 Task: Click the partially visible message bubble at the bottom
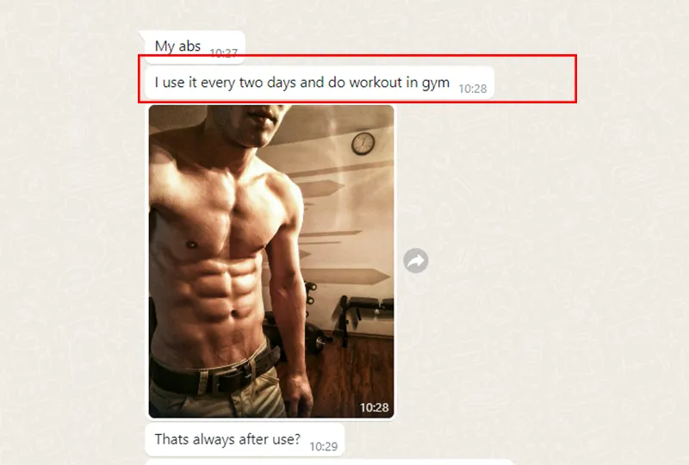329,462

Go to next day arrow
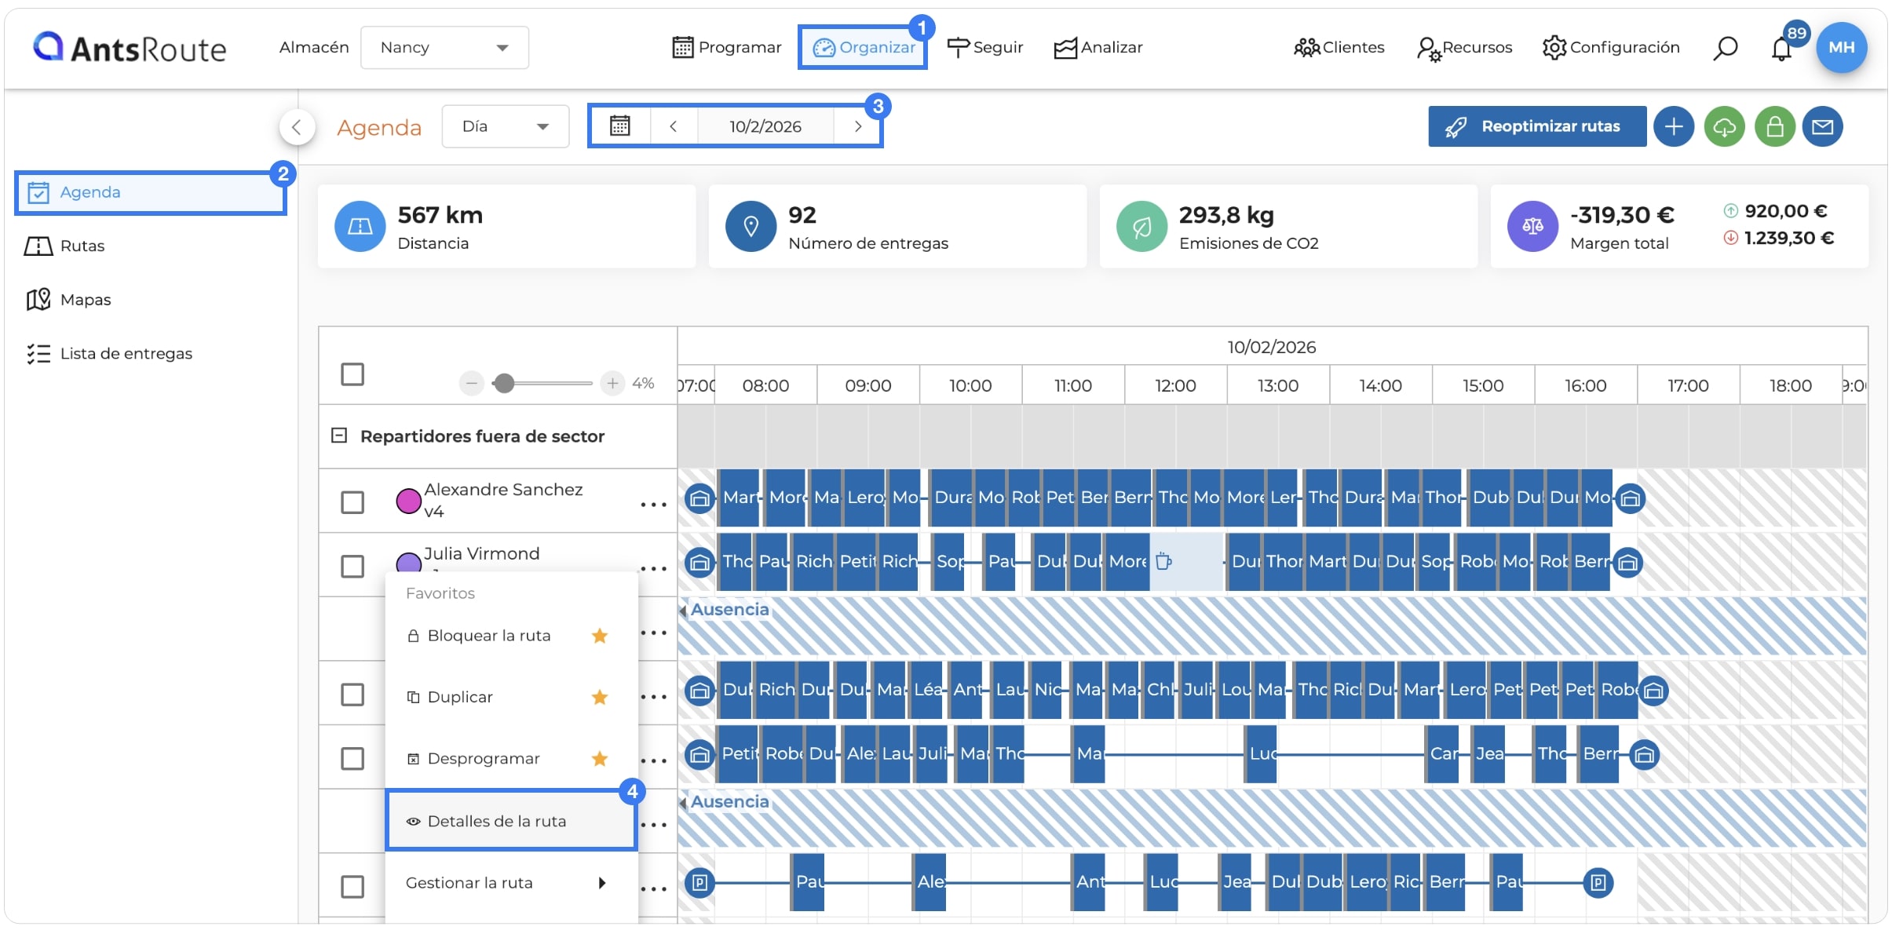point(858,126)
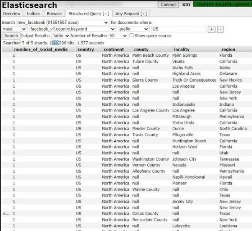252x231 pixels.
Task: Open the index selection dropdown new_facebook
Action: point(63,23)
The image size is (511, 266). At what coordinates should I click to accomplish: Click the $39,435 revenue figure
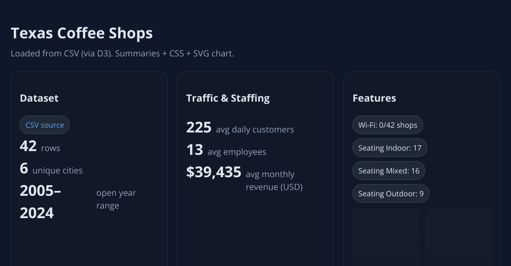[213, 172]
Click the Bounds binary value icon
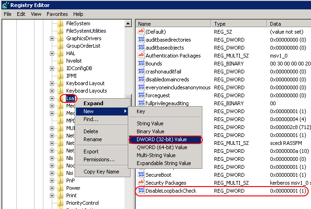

» **Task objective**: Retype every line of the listing from the one holding "Go to next day arrow" through the end of the listing, both ends included. Leave the pictures out of your answer.

» **Output**:
Go to next day arrow
point(858,126)
252x231 pixels.
Task: Open the index selection dropdown new_facebook
Action: point(63,23)
The image size is (511, 266). At what coordinates should I click to accomplish: Click the $39,435 revenue figure
[213, 172]
Click the Bounds binary value icon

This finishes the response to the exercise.